→ **EXERCISE PROMPT**
Of the entries below, restate word for word only the section that runs from the line with "Click the CPU virtualization status icon" to the line with "The height and", counting both ends.

→ **SUPPLIED DATA**
--------------------

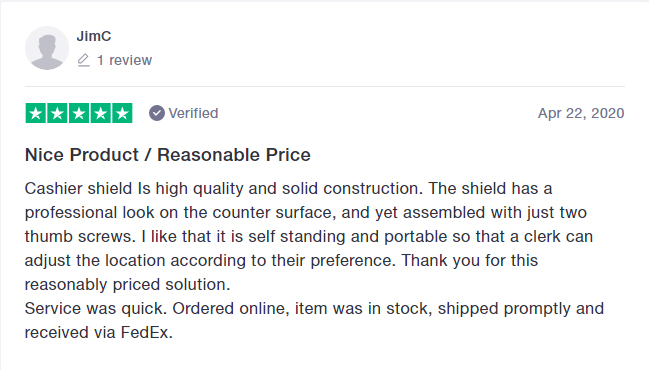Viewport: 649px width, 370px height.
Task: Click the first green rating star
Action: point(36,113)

--------------------

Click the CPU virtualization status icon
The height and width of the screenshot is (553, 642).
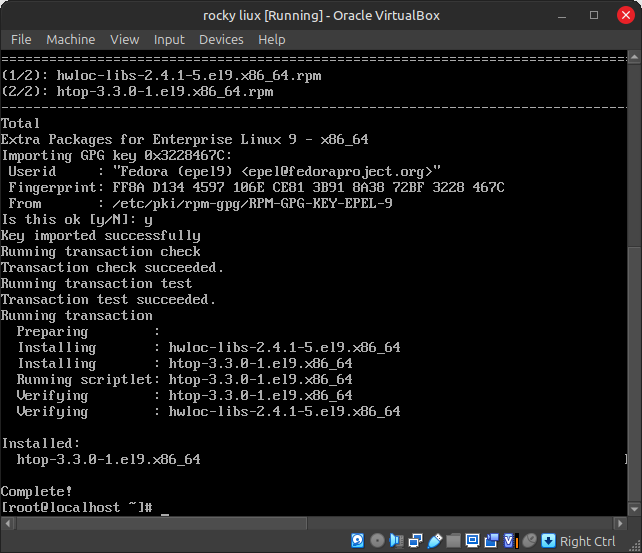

--------------------

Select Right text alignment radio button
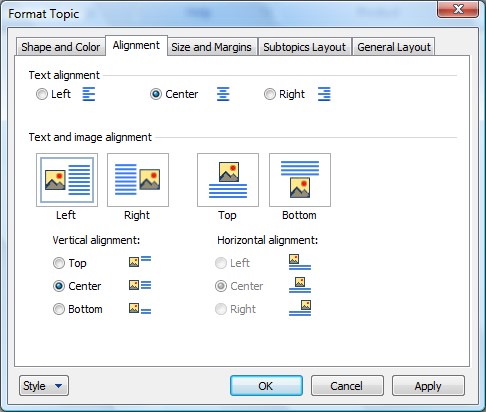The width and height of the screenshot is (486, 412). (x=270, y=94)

--------------------

→ **ANSWER BELOW**
Click the CPU virtualization status icon
The height and width of the screenshot is (553, 642).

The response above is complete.